Родовые черты российской государственности, которые она сохраняет доныне, оформились, как мне теперь представляется, примерно в то же самое время, когда российские правители стали подражать Римской империи Востока и претендовать на преемственность с нею. Говоря о Римской империи Востока, я имею в виду государство, наследовавшее античному Риму и погибшее в 1453 году под натиском османских турок. В нашей историографии его принято называть Византией. Хотя название это искусственное, оно сгодится для обозначения тех родовых черт, о которых я повёл речь.
Первая из них — образ царя. Как его ни назови — царём, императором, генеральным секретарём, президентом — сама история велит ему обладать широкими полномочиями и вершить судьбы страны, иной раз переступая через закон, если он становится помехой. Почему образ? Потому, что царя в значительной степени делает его окружение. Классическими признаками русского царя обладали Иван IV Рюрикович и Пётр I Романов, Иосиф Сталин и Борис Ельцин. Несмотря на то, что результаты их деяний были различны.
Другая такая черта, соседствующая с первой — наличие некой страты, ставящей себя над страной, над государством, над законом. Ярче всего это проявилось в учинённой Иваном IV опричнине, которая всего-то просуществовала без году два десятка лет до его смерти, но оставила неизгладимый след в российском обществе.
Партия большевиков с её карательными органами, придя ко власти на сломе прежнего общественного уклада, целых семьдесят лет играла роль такой своеобразной опричнины, будучи выше советских органов власти и при всяком удобном случае игнорируя советские законы. Недаром Сталин так высоко оценивал историческую фигуру Ивана Грозного и высказывался — а следом за ним и «придворные» советские историки — о позитивной роли опричнины в установлении централизованной российской государственности.

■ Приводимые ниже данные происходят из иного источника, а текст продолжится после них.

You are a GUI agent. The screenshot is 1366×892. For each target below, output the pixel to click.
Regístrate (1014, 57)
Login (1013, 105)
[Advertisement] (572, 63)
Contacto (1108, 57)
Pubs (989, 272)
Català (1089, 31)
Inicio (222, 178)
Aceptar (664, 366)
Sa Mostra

Третья черта, которая делает возможным сохранение двух предыдущих — менталитет, коим современный российский обыватель не слишком отличается от посадских и крестьян времён Ивана Грозного. Будучи по натуре рабом, он склонен подворовывать у хозяев при всяком удобном случае, а перелезши из лаптей в сапоги и сам ставши хозяином, раскрывается в низкопошибности и мстительности по отношению к некогда равным себе. Раболепие перед начальством и самым высоким начальником — начальником всех начальников (см. образ царя) — заложено в него культурой и, быть может, даже генетически.
Вот эти родовые черты в совокупности я называю византийщиной. От своей страны я себя не отделяю, а потому чувствую, что и сам им не чужд. В них, как мне кажется, залог нашей политической стабильности.
Что можем мы предложить миру, кроме освящённой веками византийщины? Язык наполовину полон европейскими словами, культура подражает европейской, в то время как образ жизни остаётся азиатским. Обширные земли используем без особого проку: берём то, что даровано природой, и пускаем на ветер. Присоединили Крым, теперь Аляску хочется. На что тебе Аляска, обыватель? Чтобы привычно напакостить в хозяйских владениях, осквернив девственно чистые снега и льды банками из-под «Колы» да окурками «Мальборо», как на озере Байкал? Пусть византийщина остаётся продуктом для нашего внутреннего потребления.